*ZU ERLEDIGENDE AUFGABEN*
[a] Beantworte die folgenden Fragen zum Text über das Spiel des FC Bayern gegen Lazio Rom.
(i) Mit welchem Ergebnis endete das Hinspiel für den FC Bayern?
(ii) Um welche Uhrzeit beginnt das Spiel am Dienstagabend?
(iii) Was gehört laut Thomas Tuchel zu einer Topleistung?
[b] Setze den Text über das Spiel des FC Bayern gegen Lazio Rom nach seinem letzten Satz fort.

Der FC Bayern braucht Tore gegen Lazio Rom. Nach dem 0:1 im Hinspiel sind mindestens zwei Treffer nötig, um in 90 oder 120 Minuten doch noch ins Viertelfinale der Champions League einzuziehen - sofern hinten bei Torwart Manuel Neuer die Null steht. Die Offensive um Harry Kane und Jamal Musiala muss also am Dienstagabend (21.00 Uhr) in der Allianz Arena zünden und liefern.
«Die Situation ist sehr klar. Wir brauchen einen Sieg mit zwei Toren Unterschied, da ist die Hürde hoch», sagte Trainer Thomas Tuchel. Die Drucksituation ist groß, für den Coach, für die Münchner Fußball-Profis. «Zu einer Topleistung gehört ein gewisser Druck dazu», wehrte Tuchel ab.

*AUSZUG AUS DATENSATZ*
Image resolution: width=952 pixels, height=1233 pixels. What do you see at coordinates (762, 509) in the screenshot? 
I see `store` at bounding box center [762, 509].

*ANTWORTEN DER REIHE NACH*
[a]
(i) 0:1
(ii) 21.00 Uhr
(iii) ein gewisser Druck

[b]
Die Münchner Offensiv-Optionen:
Leroy Sané: Mit einem Lächeln im Gesicht war der Flügelstürmer beim Abschlusstraining am Montagnachmittag auf dem Platz zu sehen. Sané ist im neuen Jahr zwar weit entfernt von seiner Galaform der ersten Saisonphase und trotzdem ein Hoffnungsträger. Zuletzt beeinträchtigten wohl auch Schmerzen an der Patellasehne seine Leistungen. Neben dem Knie bereitete zuletzt die Leiste Probleme. «Schmerzfrei hat er schon lange nicht mehr gespielt», berichtete Tuchel. Nach der Pause beim 2:2 in Freiburg habe der Angreifer jedoch «einen Schmerzpegel, der für ihn zu tolerieren ist». Sané wird gegen Lazio gebraucht. «Ich gehe davon aus, dass er spielen kann», sagte Tuchel.